JuntsXCat nació como un movimiento amplio, transversal, con gente que todavía es militante del antiguo Reagrupament o de Alternativa Verda y, claro, del PDeCAT. Ahora bien, de los 34 diputados que obtuvo la candidatura de Puigdemont, 18 no militan en ningún partido. Suman más diputados que los que tiene ahora el PSC (17) y muchos más que Catalunya en Comú (8). Ese capital no se puede malograr. Por lo tanto, ha llegado la hora de organizarlos para dejar claro que JuntsXCat no será nunca una extensión de nadie ni la marca blanca del PDeCAT. El PDeCAT son, sobre todo, sus alcaldes y la buena gente que milita en él. Y tanto los unos como los otros son imprescindibles para construir un proyecto político republicano basado en la justicia social, el reformismo radical, las políticas de igualdad y sostenibilidad y el pluralismo.

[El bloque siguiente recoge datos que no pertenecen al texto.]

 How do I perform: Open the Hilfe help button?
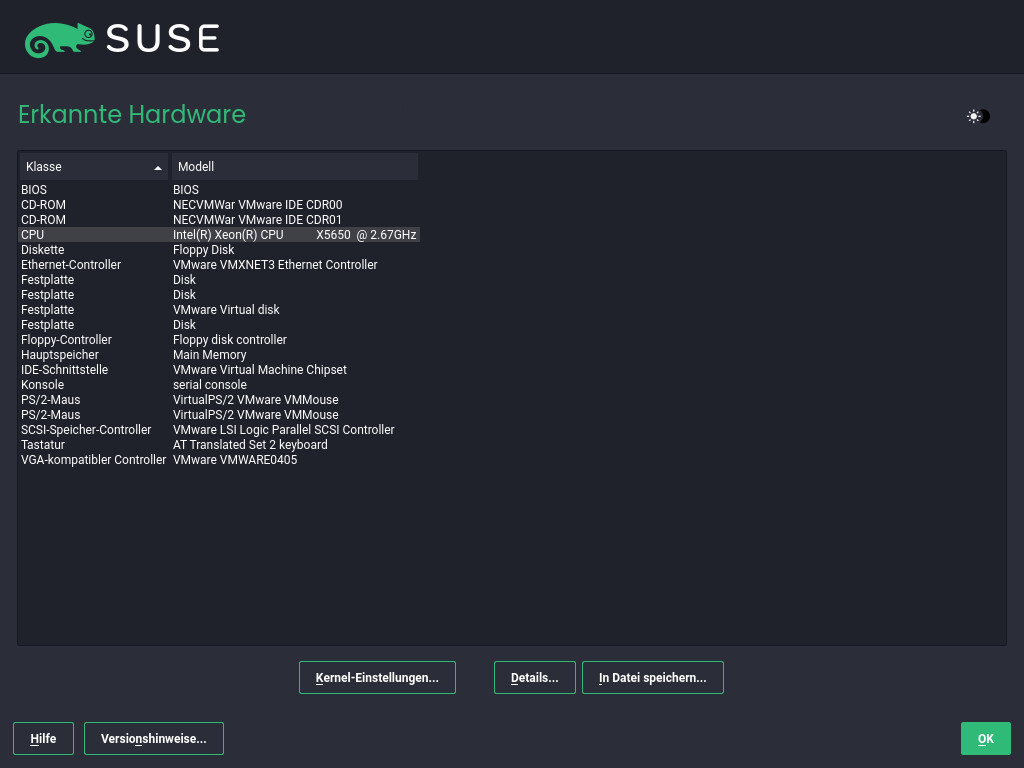coord(43,738)
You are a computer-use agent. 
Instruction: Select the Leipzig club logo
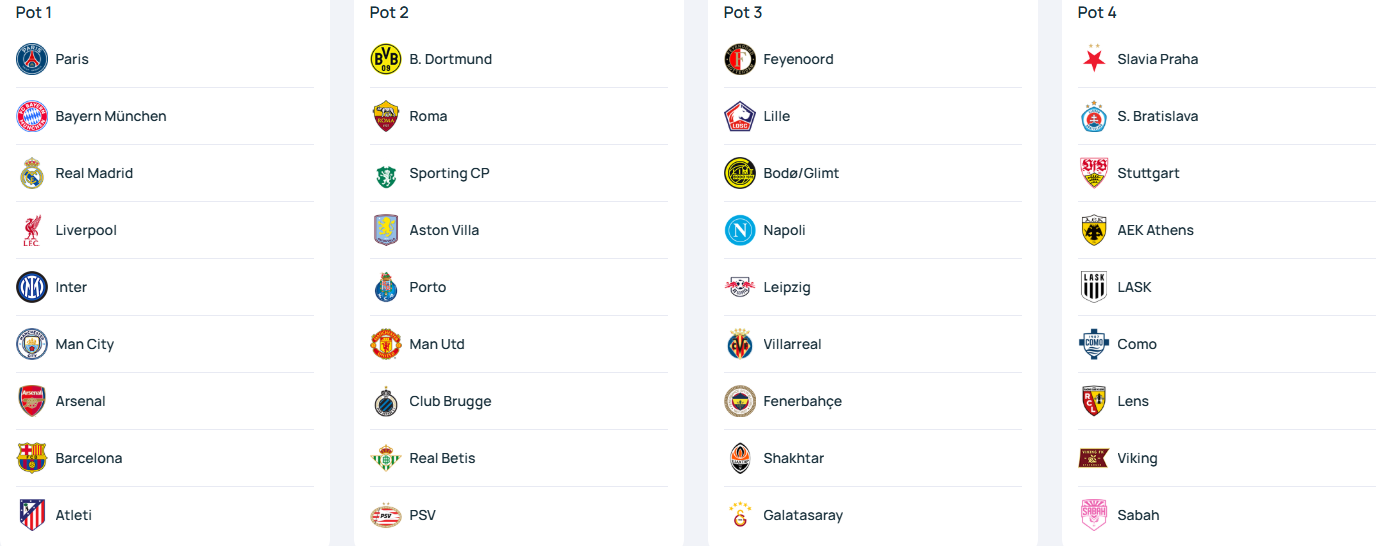pos(740,287)
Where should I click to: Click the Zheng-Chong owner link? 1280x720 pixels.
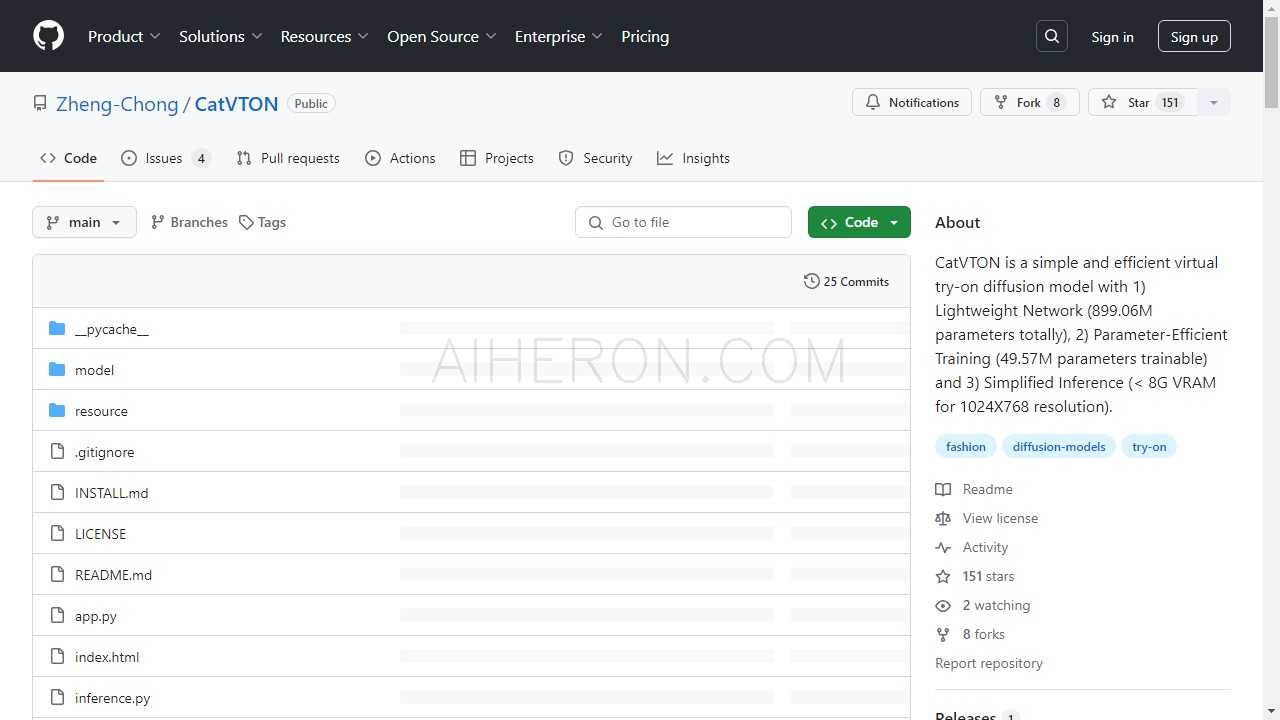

Pero el PDeCAT es solo una facción de JuntsXCat. Pronto se verá. Y es que si JuntsXCat no sigue siendo lo que es y por lo que fue creado, no será nada. Se disolverá como un terrón de azúcar. Habrá sido como la gaseosa cuando se deja abierta la botella. Se quedará sin gas. Catalunya necesita un espacio político como este porque los años que están por llegar estarán marcados por la necesidad de saber combinar con inteligencia el espacio libre republicano de Bruselas —la Autoridad Nacional Catalana al exilio— con la gestión de la administración autonómica. La presidencia nunca será bicéfala. Los soberanistas solo tenemos un president, a pesar de que en Barcelona alguien sea investido president de la Generalitat con el beneplácito de los tres grupos independentistas. Será el president 130bis, como ya dejé escrito aquí mismo, y sin embargo tiene que ser alguien que esté libre de toda sospecha. Bruselas y Barcelona tienen que trabajar conjuntamente para pensar y gestionar el bienestar de las personas y para erradicar para siempre jamás los vestigios del régimen del 78, caiga quién caiga. Solo con esa actitud se podrá construir la República.